DCs matured with intra-melanoma DP T cells prime antitumor CD8⁺ T-cell responses as efficiently as conventional SP CD4⁺ T cells. CD3 T cells from healthy donors PBMCs were stimulated with Melan-A16-40 A27L peptide loaded HLA-A2⁺ DCs matured with intra-melanoma SP CD4⁺ (A, C) or DP (B, D) T cells derived from M125, M265 and M305 melanoma patients. After two weeks, Melan-A-specific CD8⁺ T cells were sorted and evaluated for their tumor reactivity. (A, B) Production of TNF-α, IFN-γ and IL-2 was determined by flow cytometry on Melan-A-specific CD8⁺ T cells at rest (filled histograms) or stimulated against a Melan-A-negative HLA-A2-positive melanoma cell line (dashed histogram) or a Melan-A/HLA-A2-positive melanoma cell line (solid line histogram).

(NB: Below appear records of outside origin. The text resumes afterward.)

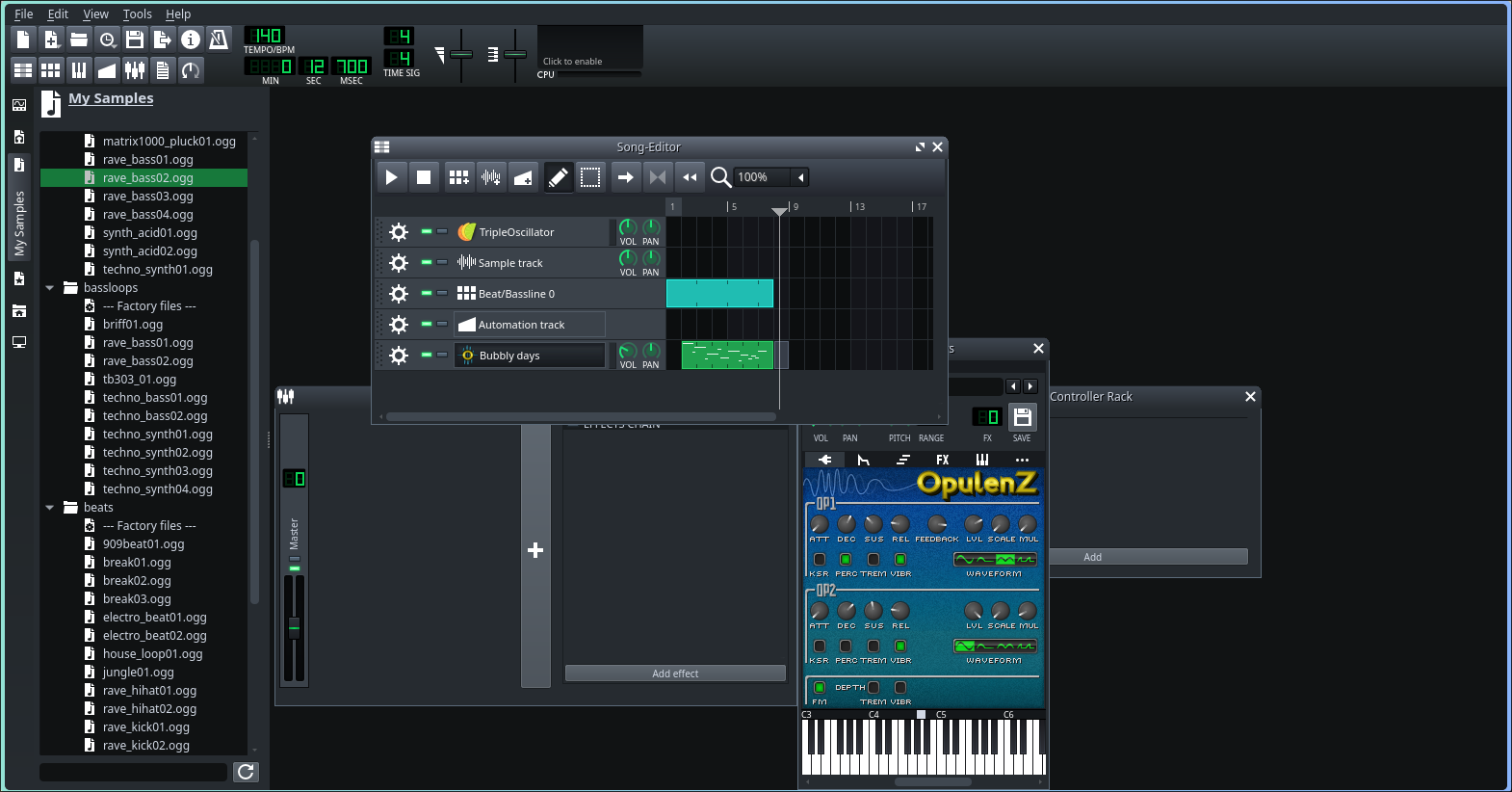
Task: Open the Piano Roll editor from toolbar
Action: coord(79,69)
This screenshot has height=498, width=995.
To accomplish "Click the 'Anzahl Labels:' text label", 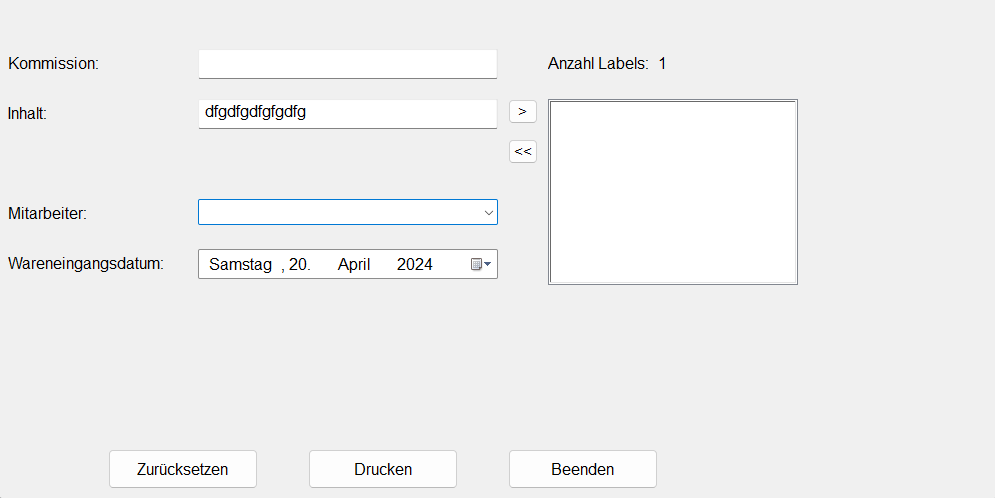I will coord(598,64).
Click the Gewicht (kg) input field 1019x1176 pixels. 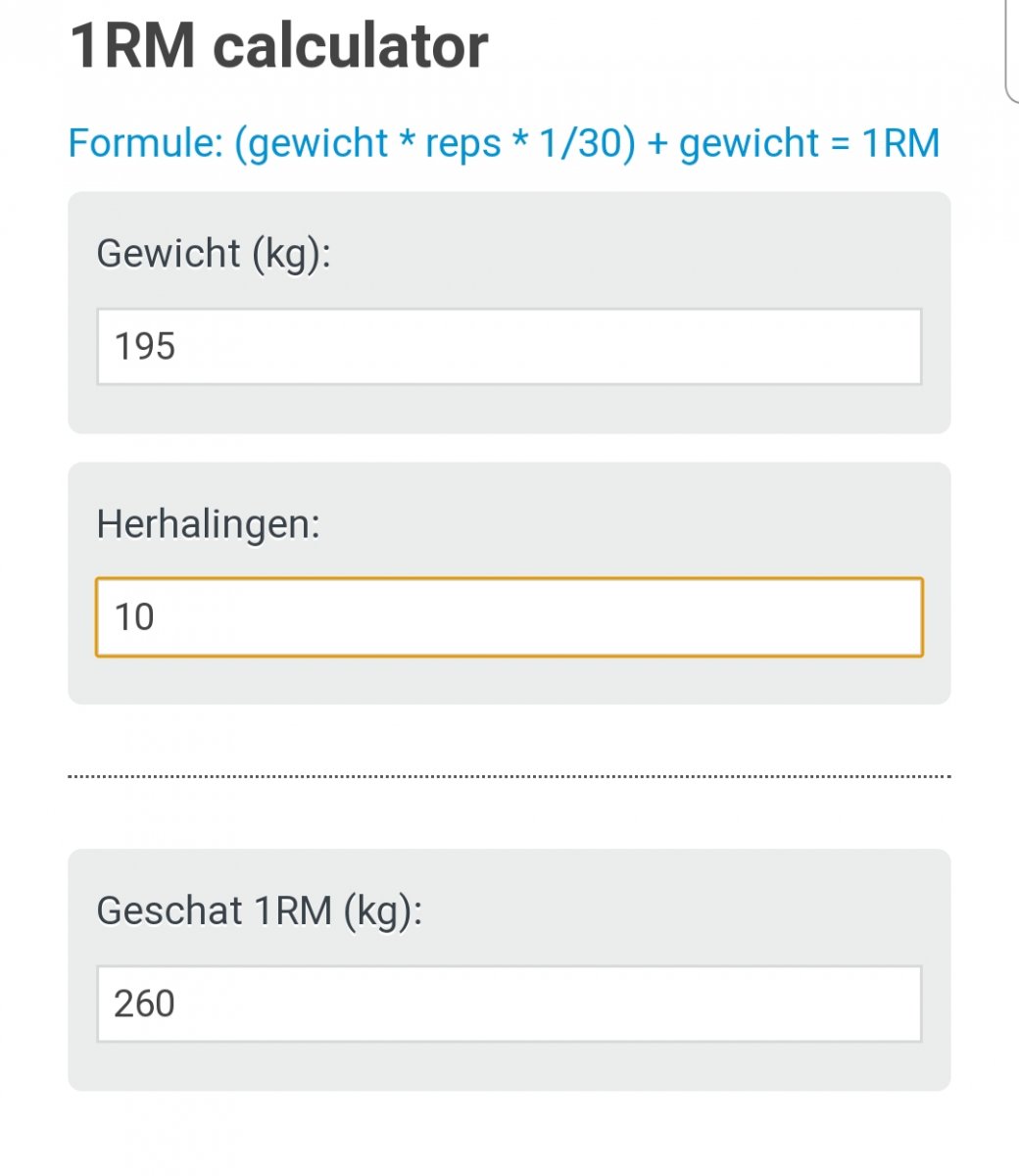(x=510, y=347)
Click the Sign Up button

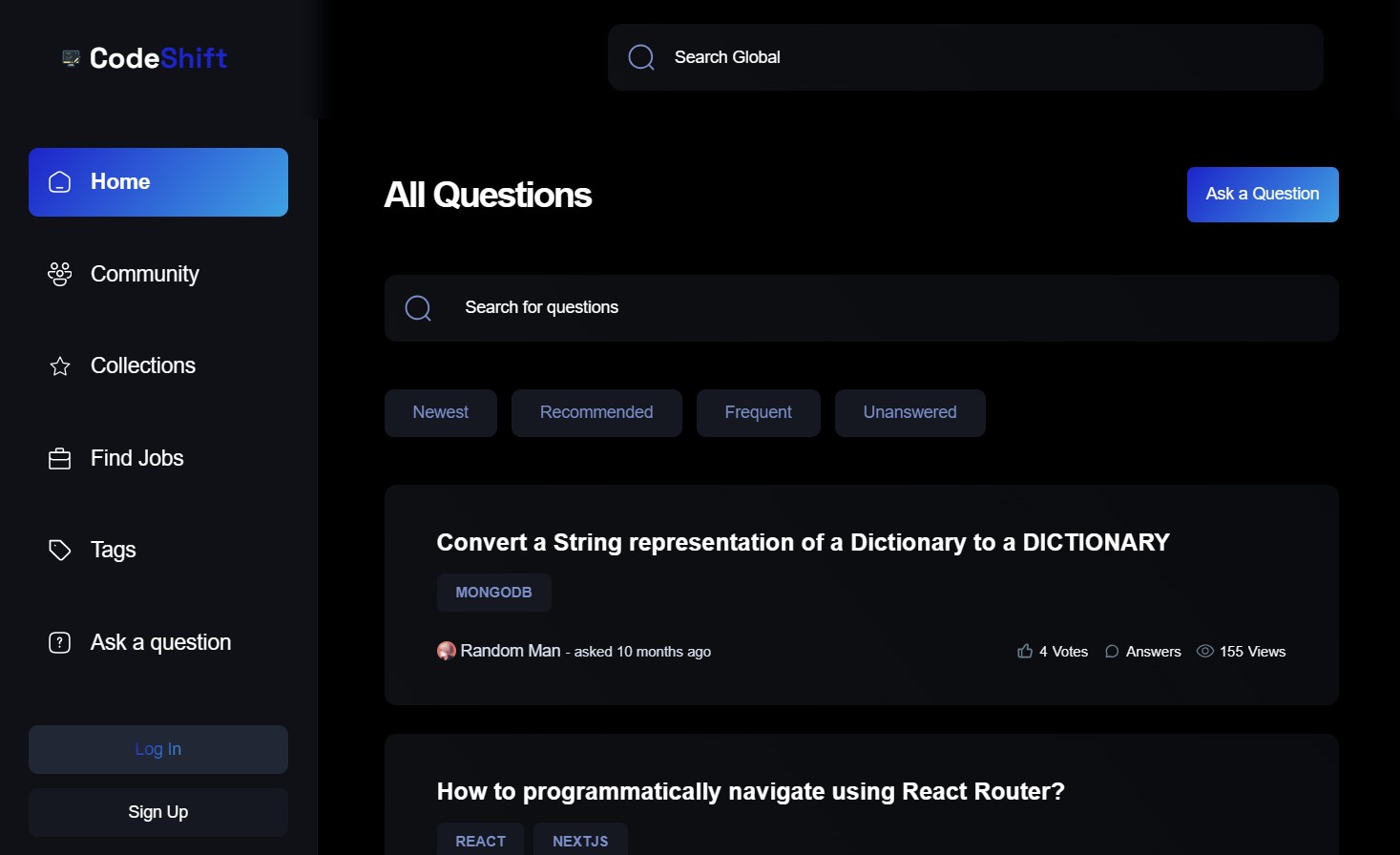tap(158, 812)
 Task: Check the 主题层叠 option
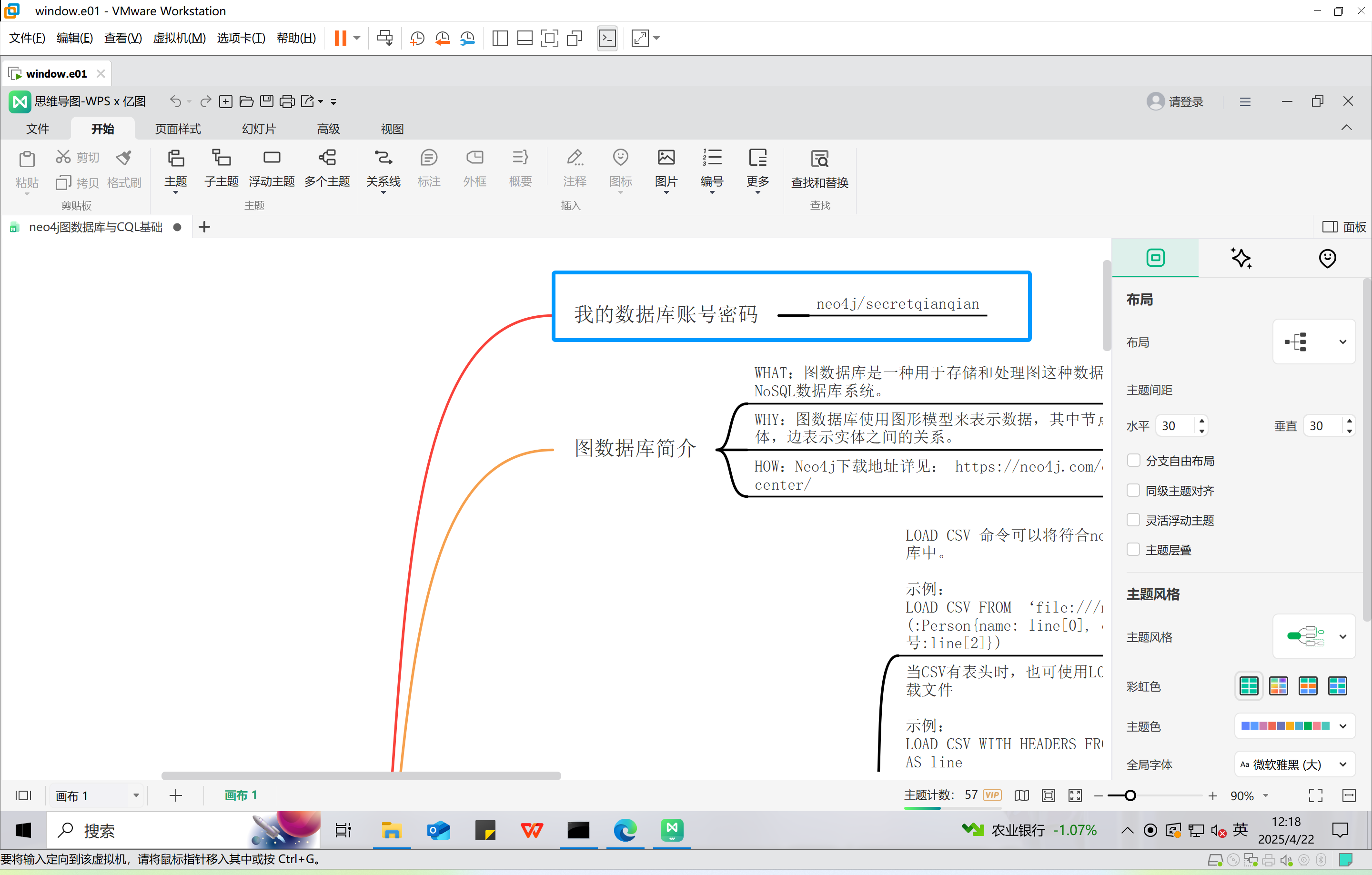point(1133,549)
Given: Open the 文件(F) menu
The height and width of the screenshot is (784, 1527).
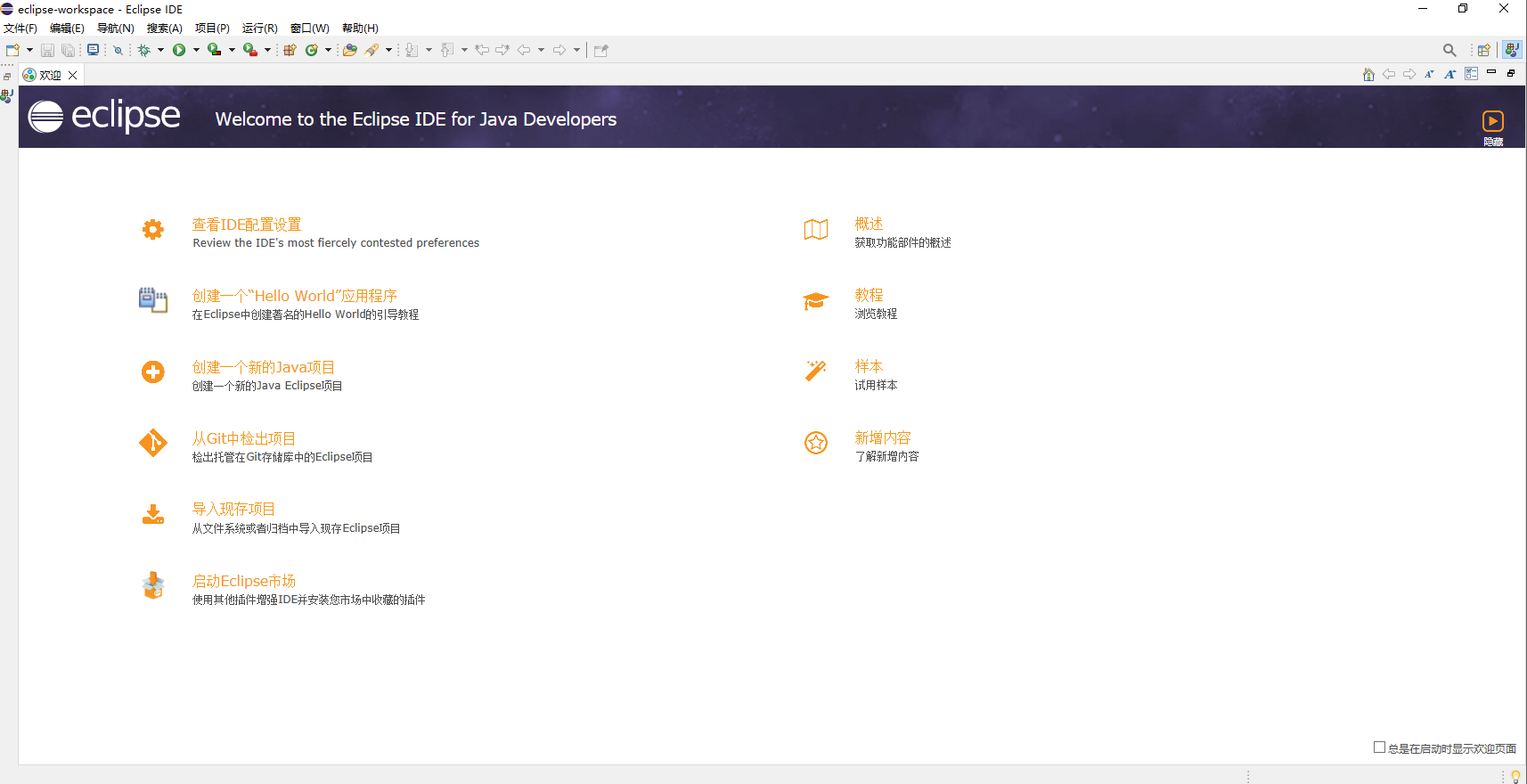Looking at the screenshot, I should click(20, 29).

Results are expressed as the percentages of cytokine-positive T cells. (C, D) Cytolytic activity of Melan-A specific CD8⁺ T cells was measured by a ⁵¹Cr release assay at various effector/target ratios against a Melan-A/HLA-A2-positive melanoma-cell line. Results are expressed as the mean percentage of specific lysis ± SEM in triplicate cultures.

Discussion

According to the traditional dichotomy, the CD8⁺ and CD4⁺ co-receptors expression delineates respectively the MHC class-I-restricted cytotoxic and the MHC class-II-restricted helper T-cell lineages. This scheme became outdated with the inclusion of CD4⁺ Treg cells, CD4^+/−/CD8^+/− NKT cells and non-conventional CD8⁺ innate T cells as independent lineages³³ as well as the description in the periphery of CD4⁺ cytotoxic T cells³⁴ and CD8⁺ helper T cells.²⁹ With this study, we add an additional degree of complexity by ascribing a helper potential to class-I restricted melanoma-infiltrating CD4^lowCD8^highαβ DP T cells involving the CD40L co-stimulatory molecule.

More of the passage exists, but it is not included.